Gislaine, como destaca em sua biografia no Instagram, é uma “mãe em construção”. Ela alega que, no começo, mesmo acolhendo o filho de braços abertos, havia alguns detalhes que ela levou tempo para se habituar. “Naquela época, eu não tinha o conhecimento que tenho hoje. Sentamos, conversamos e ele me explicou as coisas. Nas primeiras vezes em que o vi montado, pensei ‘nossa, o que está acontecendo? Será que ele realmente sabe quem é e o que quer?’. Foi preciso muita pesquisa e desconstrução. Hoje consigo entender um pouco melhor e sou mais aberta, mas ainda preciso continuar aprendendo”. 

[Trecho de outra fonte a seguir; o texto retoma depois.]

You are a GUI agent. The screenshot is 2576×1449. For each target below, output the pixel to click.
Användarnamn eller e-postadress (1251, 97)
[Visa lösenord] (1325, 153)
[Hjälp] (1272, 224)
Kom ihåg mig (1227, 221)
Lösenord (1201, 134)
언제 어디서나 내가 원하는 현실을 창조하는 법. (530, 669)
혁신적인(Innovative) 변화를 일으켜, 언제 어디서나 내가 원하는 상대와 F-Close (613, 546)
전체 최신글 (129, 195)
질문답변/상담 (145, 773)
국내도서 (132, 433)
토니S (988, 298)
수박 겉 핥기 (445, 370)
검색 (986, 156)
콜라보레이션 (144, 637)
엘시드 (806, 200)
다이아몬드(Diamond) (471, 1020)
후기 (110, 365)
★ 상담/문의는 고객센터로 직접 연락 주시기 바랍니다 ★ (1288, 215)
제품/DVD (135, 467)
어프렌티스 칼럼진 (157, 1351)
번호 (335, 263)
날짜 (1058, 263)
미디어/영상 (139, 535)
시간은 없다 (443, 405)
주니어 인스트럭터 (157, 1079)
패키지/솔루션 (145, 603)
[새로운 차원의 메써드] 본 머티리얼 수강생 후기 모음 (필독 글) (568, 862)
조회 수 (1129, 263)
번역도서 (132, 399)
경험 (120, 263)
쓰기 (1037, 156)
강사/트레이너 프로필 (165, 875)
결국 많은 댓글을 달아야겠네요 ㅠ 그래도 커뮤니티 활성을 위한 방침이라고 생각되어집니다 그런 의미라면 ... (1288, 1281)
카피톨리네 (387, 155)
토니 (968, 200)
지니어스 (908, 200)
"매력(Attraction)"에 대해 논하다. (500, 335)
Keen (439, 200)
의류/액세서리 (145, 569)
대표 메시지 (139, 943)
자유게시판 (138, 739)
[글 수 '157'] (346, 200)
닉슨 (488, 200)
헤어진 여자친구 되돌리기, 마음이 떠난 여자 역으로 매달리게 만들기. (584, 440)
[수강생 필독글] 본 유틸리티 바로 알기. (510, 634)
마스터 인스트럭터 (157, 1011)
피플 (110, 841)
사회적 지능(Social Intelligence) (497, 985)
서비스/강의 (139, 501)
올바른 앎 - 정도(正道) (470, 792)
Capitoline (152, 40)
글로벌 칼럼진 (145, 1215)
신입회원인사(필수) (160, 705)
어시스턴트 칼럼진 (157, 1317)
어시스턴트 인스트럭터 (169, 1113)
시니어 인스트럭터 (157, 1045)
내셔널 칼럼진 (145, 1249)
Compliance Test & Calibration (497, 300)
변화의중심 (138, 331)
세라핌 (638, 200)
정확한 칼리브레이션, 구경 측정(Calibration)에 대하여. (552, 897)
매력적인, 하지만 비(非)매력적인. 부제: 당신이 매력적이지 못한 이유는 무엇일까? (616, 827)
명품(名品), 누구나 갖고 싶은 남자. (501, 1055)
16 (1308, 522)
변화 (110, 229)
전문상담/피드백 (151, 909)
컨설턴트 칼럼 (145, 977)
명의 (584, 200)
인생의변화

Ao ser questionada se a sociedade prepara as mães para a possibilidade de terem um filho LGBTQIAP+, Gislaine deixa claro que esse debate ainda não é suficientemente fomentado e promovido entre as famílias. “É uma busca individual, até porque cada um tem suas particularidades, mas preparadas nós nunca estamos e a sociedade como um todo também não está. As mães estão inseridas nesses padrões e nesses costumes, então depende de cada um para buscarmos uma mudança de comportamento”. 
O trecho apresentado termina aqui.